This is a class summary of AAI5003, 2021 spring semester lectured by Jinyoung Yeo at Yonsei University.
Let’s say that we want to translate
“the black cat drank milk” in English to French, “le chat noir a bu du lait”.
The former sentence have five words but latter has seven. This is problematic with simple RNN models since the input size and output size are not matched.
Especially in machine translation, we often need to deal with different size of inputs and outputs.
Thus, we need a special model architecture to handle this.
Encoder-decoder model
Seq2seq, one of the Encoder-decoder models, is composed of an encoder and a decoder. Encoder literally encodes input data to produce a representation, $h_7$. Then outputs translated sentence in French in this example step by step until *
Teacher forcing
if the prediction from the previous state is wrong, force the next step to learn the right result to reduce error.

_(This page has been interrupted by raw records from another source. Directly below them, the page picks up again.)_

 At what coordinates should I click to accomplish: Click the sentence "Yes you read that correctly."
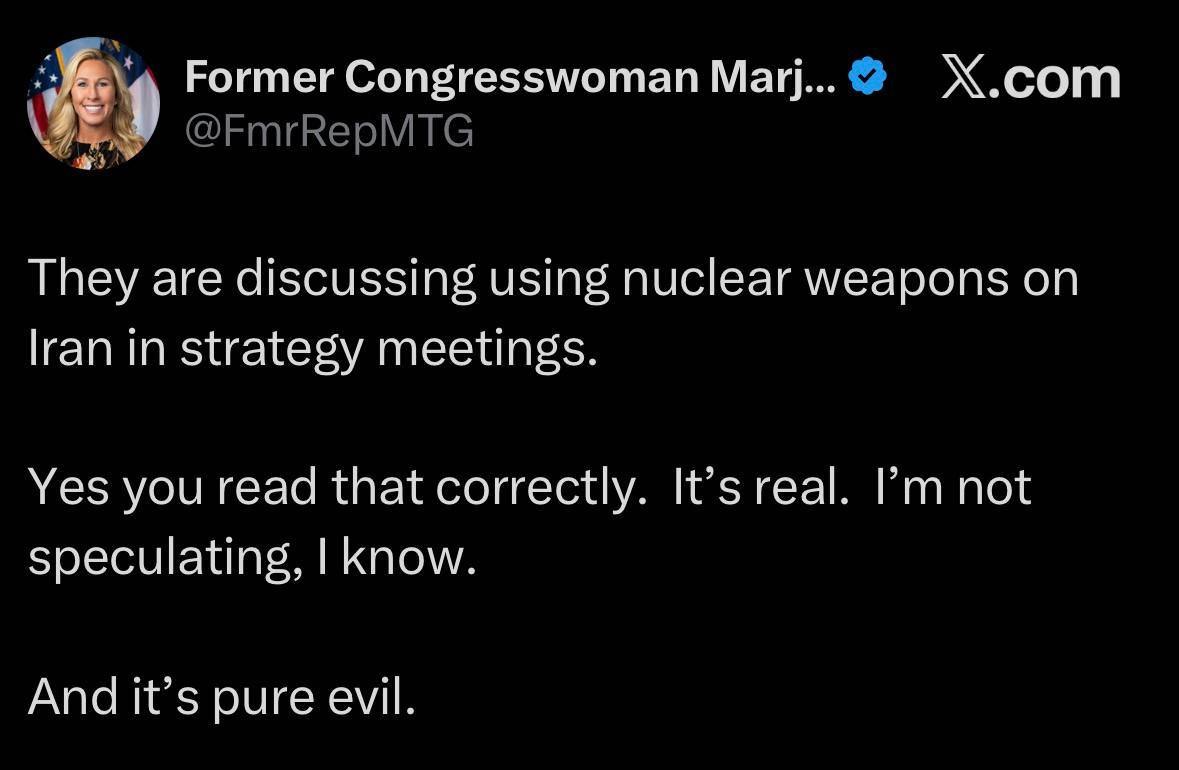click(x=338, y=489)
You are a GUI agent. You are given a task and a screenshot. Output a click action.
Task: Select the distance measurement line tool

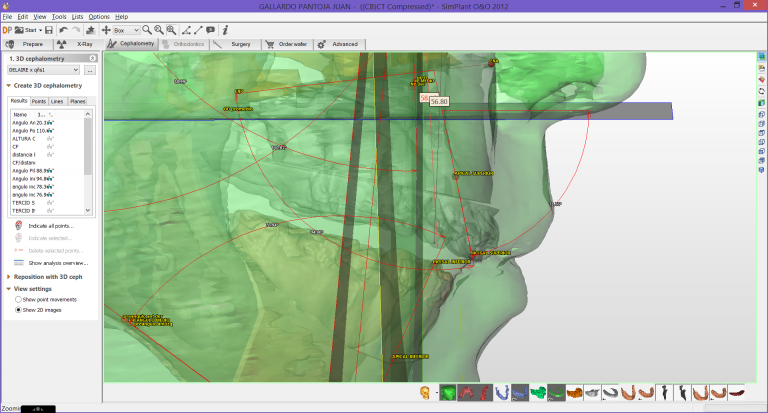point(198,30)
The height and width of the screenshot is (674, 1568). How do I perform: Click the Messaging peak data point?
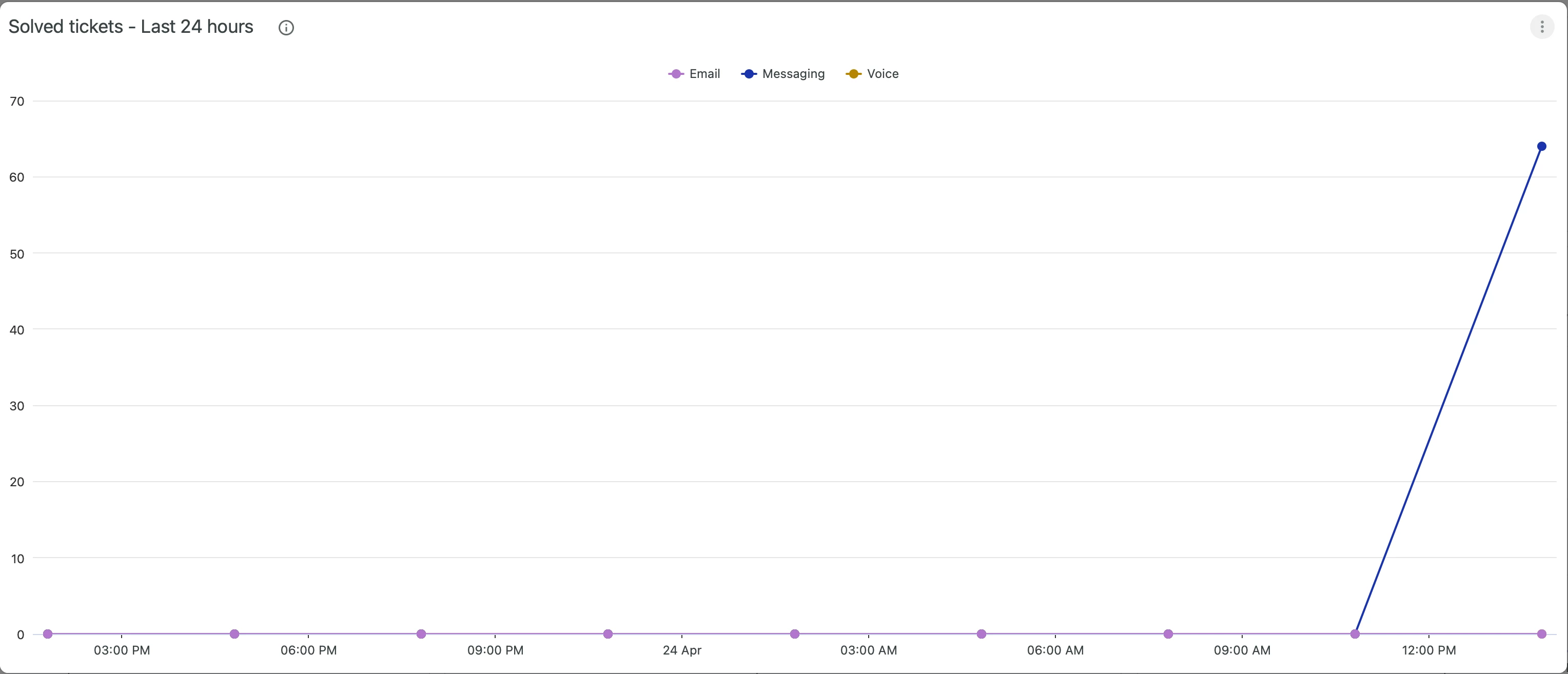pos(1541,146)
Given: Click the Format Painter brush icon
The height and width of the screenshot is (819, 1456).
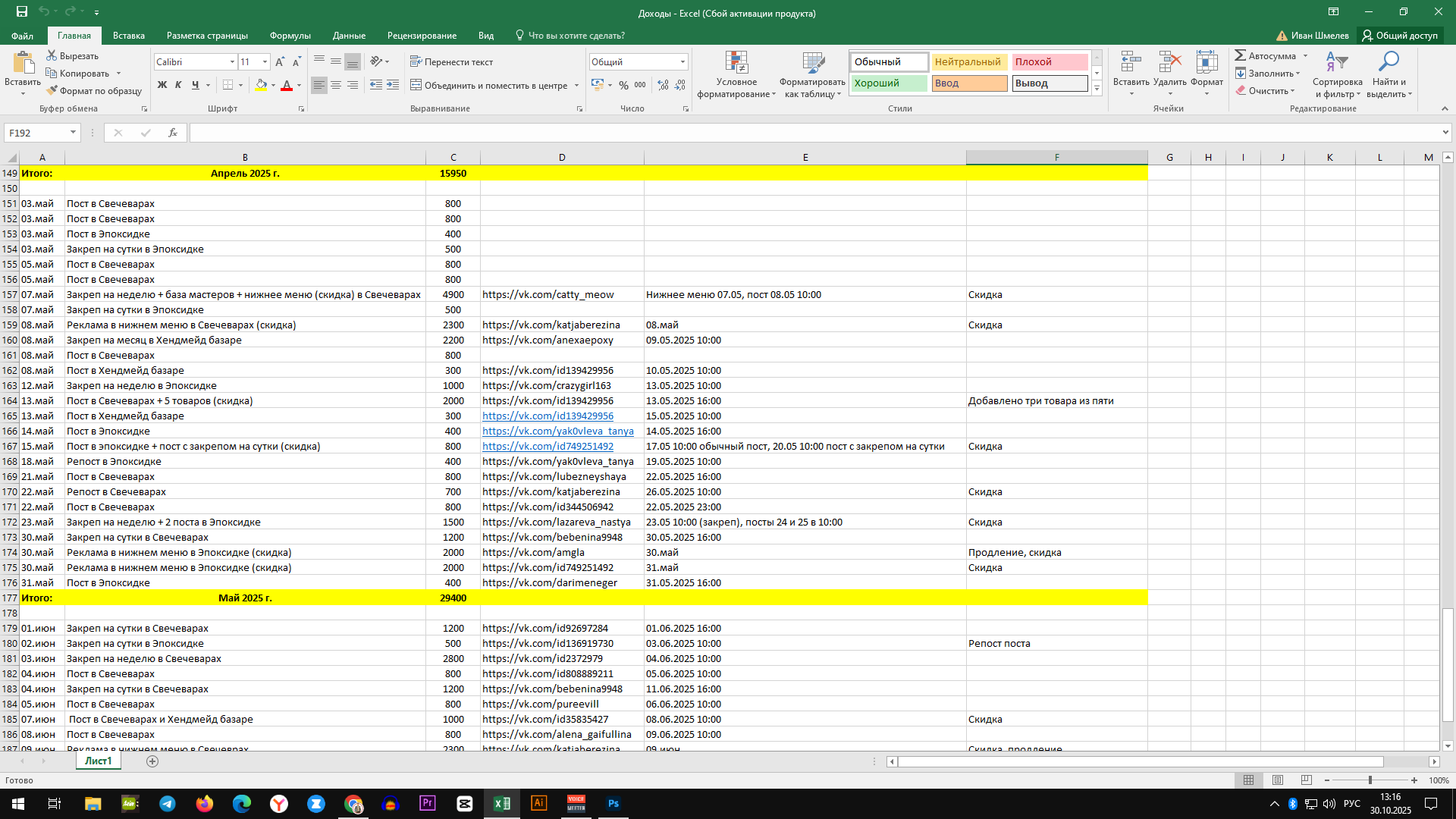Looking at the screenshot, I should point(52,91).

Problems with Encoder/decoder model
Even if such rnn-based models are developed to handle a long sentence, it is still problematic since the neural network eventually extracts one single fixed-length of vector to contain all the information. There is a limitation in vector capacity. Especially, if the test data is longer than training corpus, it is still challenging… probably poor model performance.
Attention
To avoid those problems that rnn-based models are faced with, Attention suggests an “attention weight” to note the importance of the word depending on the decoding time step.

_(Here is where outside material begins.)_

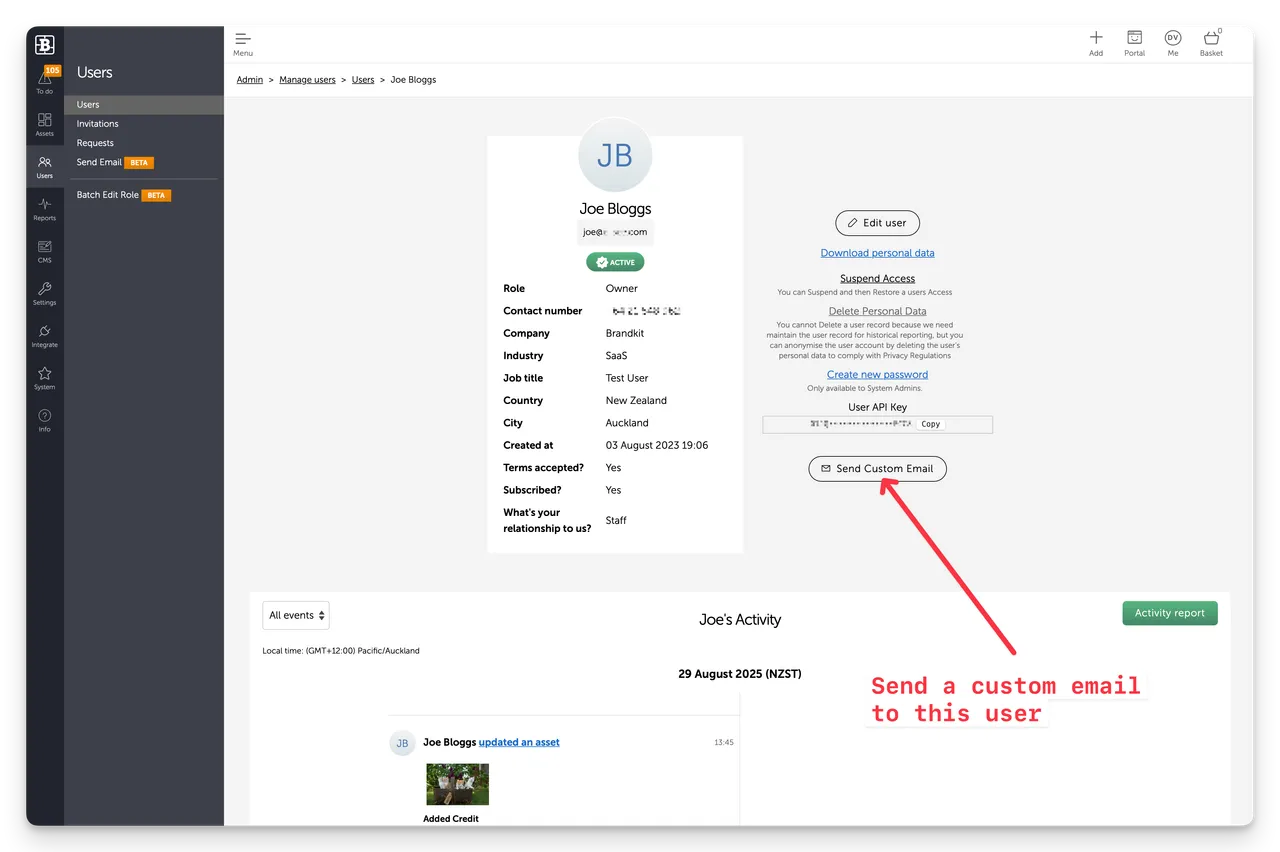The height and width of the screenshot is (852, 1280).
Task: Open the Portal icon in header
Action: pyautogui.click(x=1134, y=41)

Assume that we run a search engine. Then we need to find similar documents with a given query. “Similar” not only represents literally similar but also something related. It might be difficult in defining it technically but if your model solves the given task, finding related documents, well when your model decides some two objects to be related, then those documents can be regarded as “similar”. It could be different from our intuition, though.
Attention Architecture
Using the same example above, those green boxes role as a “query” in search engine . The blue one is a “word” in a documents as a search engine result. Our goal is to find the most relevant words in the corpus on the web.Then our search engine should calculate some probabilties to show relevance between a given query and documents. If the score is high, then that word would be located on top of the results.

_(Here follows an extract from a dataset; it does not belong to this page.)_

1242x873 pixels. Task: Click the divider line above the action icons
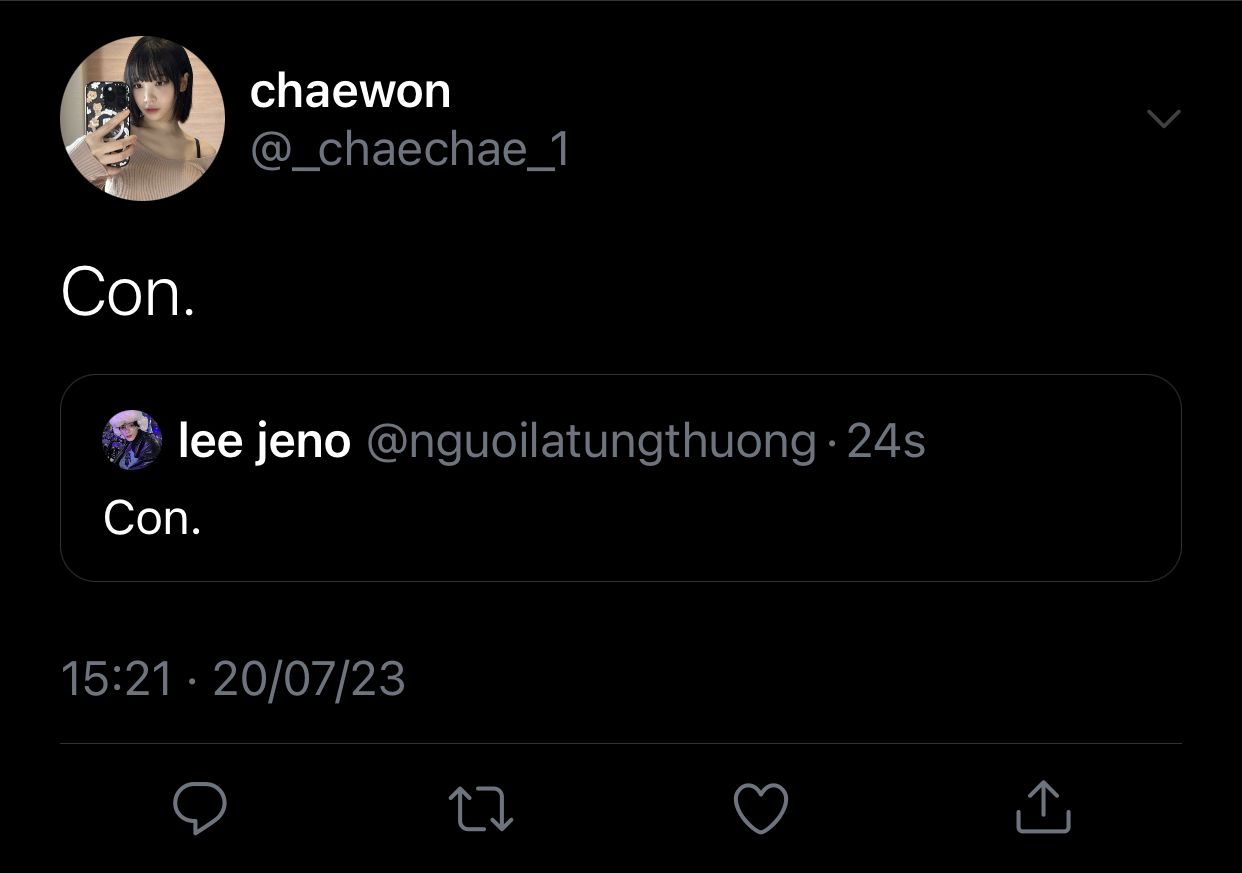pyautogui.click(x=621, y=743)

A(1,1) is the attention score of the decoder at time step 1. Each score shows how important a word is at the decoding time step t. Normalize them by softmax function. The graph shows that h_2 is the most important feature of the first green box (see the orange histogram). Each green box has different attention weight parameters, resulting in being able to handle long long sentences. To calculate the attention weight, the attention model uses the word itself and its context.